__Directive__
Resize the click coordinates in the answers by multiplying each by 0.65 and rounding to whole numbers, halves up, then write out the part of the entries that opens with the line containing "Screen dimensions: 1023x587" and runs through the end of the entries, requests included. Give only those lines and leave out the pictures.

══ Records for processing

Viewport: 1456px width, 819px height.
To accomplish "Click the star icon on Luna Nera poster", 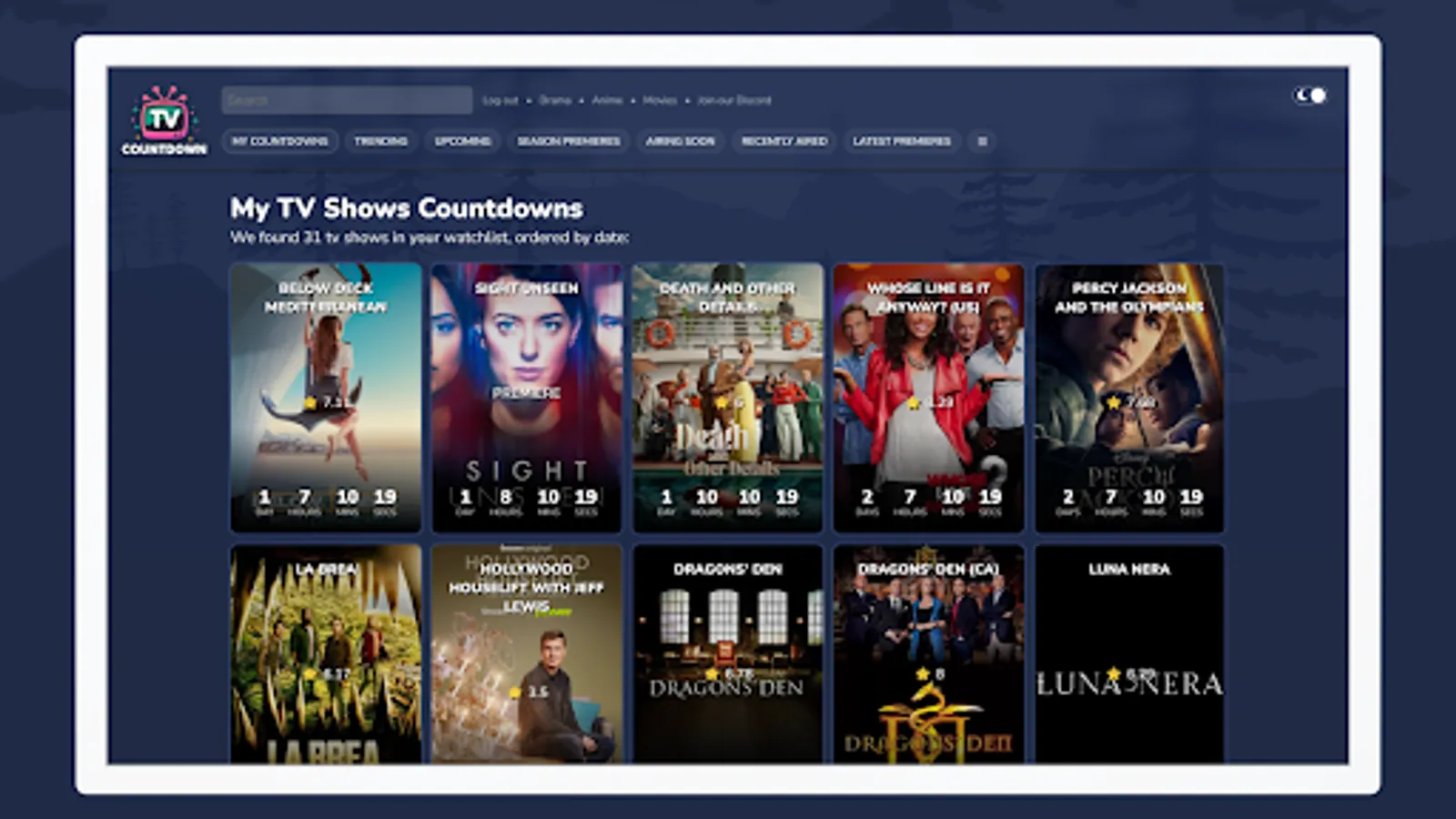I will [x=1112, y=672].
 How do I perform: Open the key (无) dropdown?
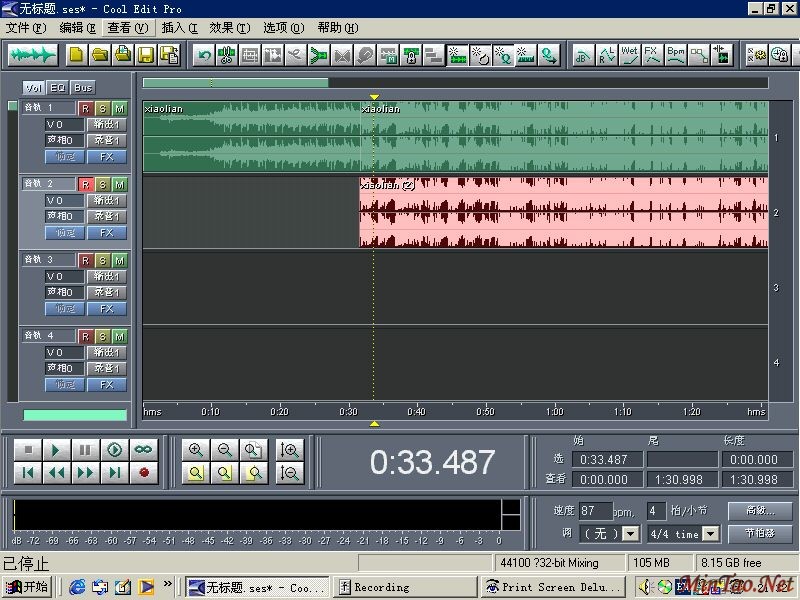tap(630, 534)
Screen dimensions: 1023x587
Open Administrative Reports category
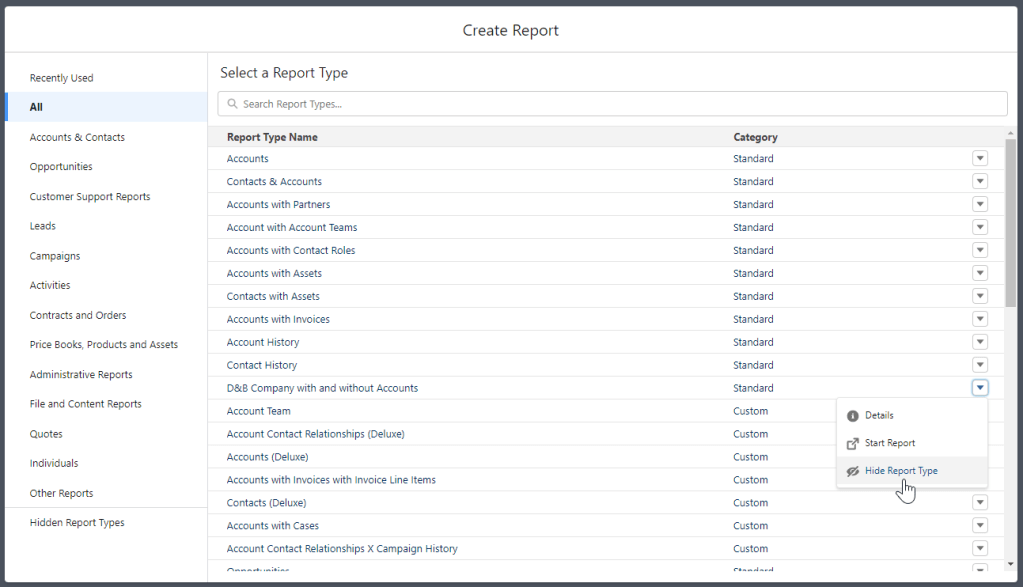click(81, 375)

════

__Result for this exercise__
Screen dimensions: 1023x587
Open Administrative Reports category
click(53, 244)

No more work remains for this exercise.